2. Create a new app, and request the client key for that.
3. Wait for admin approval.
4. If you have the admin credentials, login as admin, go to clients page, and approve the request you just generated.
5. Once the approval is done, copy the client key and keep it somewhere safe.
6. Now, to access the rainbow graph API, send a request to the SSO for token along with client key.
7. After the token is sent to you, you can use the token as Authorization header in the Rainbow graph API.
8. If the token is correct, you should be able to access the API, else an error will be thrown for unauthorized access.
Challenges
There are a couple of challenges we have identified:
1. Creating a client id and key and storing it: Given the rise of open source software, it is essential that the client id and key that is generated for an app is stored in a secure place, invisible to the world. We will be looking into ways how open source apps do this and good practices to do the same.
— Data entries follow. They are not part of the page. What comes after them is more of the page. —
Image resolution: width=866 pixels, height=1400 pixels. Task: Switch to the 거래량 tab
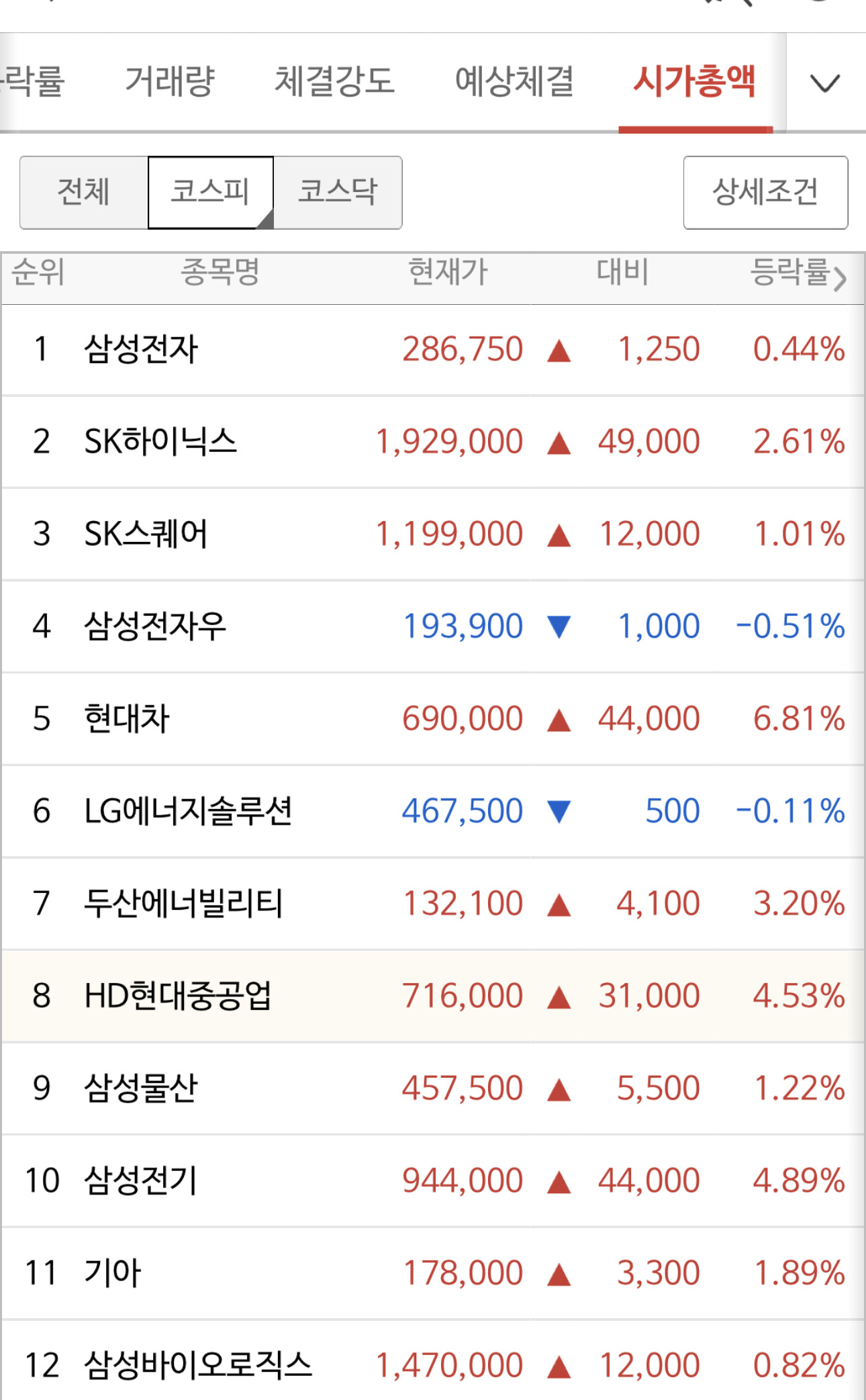point(170,81)
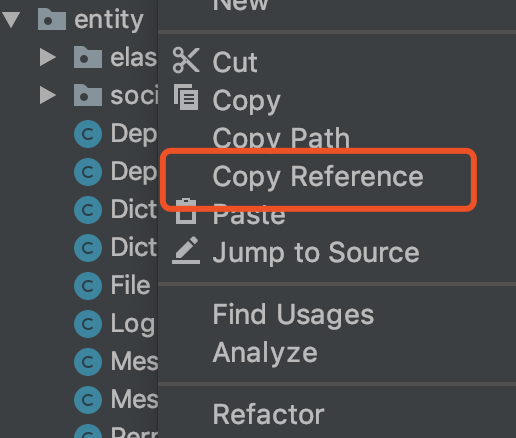This screenshot has height=438, width=516.
Task: Select the first Dep class in tree
Action: (x=115, y=134)
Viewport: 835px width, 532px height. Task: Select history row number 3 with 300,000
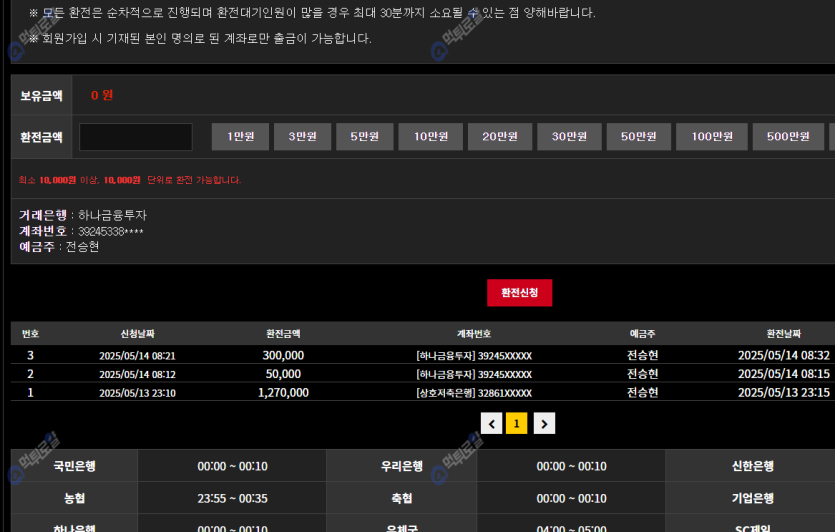click(283, 355)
2. Making sure the database is secure: Since our database is going to store the encryption key and IV, it is of utmost importance that the database is secure and not prone to attacks.
Future Scope
In future we would like to use multiple keys for encryption rather than just one constant key for a lifetime. These multiple keys will have a time to live. This will make the system more secure as now they will be different keys used at different times, so in case a key is leaked or even if it isn't, it won't last for much time, and soon a new key will be in place, bringing the system back to its initial secured position.